Durante los últimos cuarenta años la fusión entre la cultura pop y las culturas populares ha crecido consistentemente en todo el mundo como una expresión de la interacción de influencias en un escenario global artístico que ha sido progresivamente más heterogéneo. Uno de los más importantes representantes de este fenómeno ha sido el castellano Pedro Almodóvar, uno de los cineastas más influyentes de su generación. Con su más reciente película, ‘Dolor y gloria’ (2019), Almodóvar tuvo un paso exitoso por el más reciente Festival de Cannes, que tuvo como cosecha el premio al mejor actor para Antonio Banderas, uno de los viejos conocidos de su filmografía. ‘Dolor y gloria’ nos pone frente al ocaso en la carrera de Salvador Mallo (Antonio Banderas), un cineasta de buen prestigio que se enfrenta a diferentes dolores que ponen en perspectiva toda su vida, especialmente su infancia como fundamento de toda su existencia integral. Es entonces cuando poco a poco el arte va surgiendo como un bálsamo que va curando e iluminando la existencia misma de Salvador.

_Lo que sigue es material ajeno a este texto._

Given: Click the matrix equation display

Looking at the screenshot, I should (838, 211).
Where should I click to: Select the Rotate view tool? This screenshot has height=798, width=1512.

Almodóvar establece un paralelo constante entre su personaje adulto y él mismo como niño, en una película evidentemente autobiográfica, como pocas en su filmografía. El niño (Asier Flores) es un pequeño sabio, fascinado desde siempre por la cultura, por el conocimiento, por las imágenes y las letras. Mientras tanto, vemos como el Salvador mayor ha extraviado sus intenciones artísticas por su gradual decadencia a punta de depresión y dolor de espalda, algo que de todas formas lo ha hecho mucho más consciente de su propia corporeidad. Como espectadores, vamos visitando simultáneamente esos dos escenarios en la vida de este hombre trascendente, pacífico pero lleno de tormentas en su interior. Con su tradicional destreza para el color y los fondos que resultan sustrato fértil para destacar la humanidad de sus personajes, Almodóvar nos habla sobre la naturaleza del arte, sobre la potencia mística de la expresión artística. La purga de sus penas solamente es posible a través del encuentro con su arte, con su pasión transformadora. El trabajo de Antonio Banderas resulta fundamental para sostener esta obra. Con un posicionamiento físico impecable y una potencia emocional simple pero contundente, Banderas hace de Salvador un personaje nos abraza con calidez, que nos acoge naturalmente. Navegamos en esta observación sin prejuicios con respecto a los avatares mismos de la vida. Podemos adaptar la connivencia con este personaje entrañable que representa para nosotros un alivio en medio de un presente cada vez más artificial. Salvador rehúye a lo intrascendente, no se solaza en su posición profesional y poco a poco se encuentra cada vez más, en una conexión que atraviesa el tiempo, con ese niño de mirada poética que se fundía de manera febril con el mundo que lo rodeaba, con el cielo que lo cubría. Ese viaje profundo y conmovedor es el que termina convirtiéndose en la pócima que purga la miseria del personaje adulto.
En ‘Dolor y gloria’, Almodóvar nos envía una declaración de principios y al mismo tiempo nos pone frente a la naturaleza misma de la vida. Nos plantea la asimilación de la culpa, el dolor, la nostalgia, la melancolía y el miedo con la madurez más afable posible. Se trata de la disposición para vivir, del caminar mismo, con todo lo que implica la frágil y azarosa condición humana. Nos reencuentra con la fascinación absoluta que emana de la cultura, de la cultivación, del conocimiento, de las palabras, de las imágenes, de los sonidos, de las obras. Todo en esta película se refiere al vínculo profundo entre el arte y la humanidad, a la vida y la obra de un artista que se pone como medio para resarcirnos del letargo contemporáneo. Es una invitación para sumergirnos en las aguas purificadoras de la cultura profunda, del conocimiento, del arte, en busca de la verdad, del alivio, de la dicha. Almodóvar nos obsequia una película a la cual podemos recurrir cuando necesitemos de calor, de lamernos las heridas.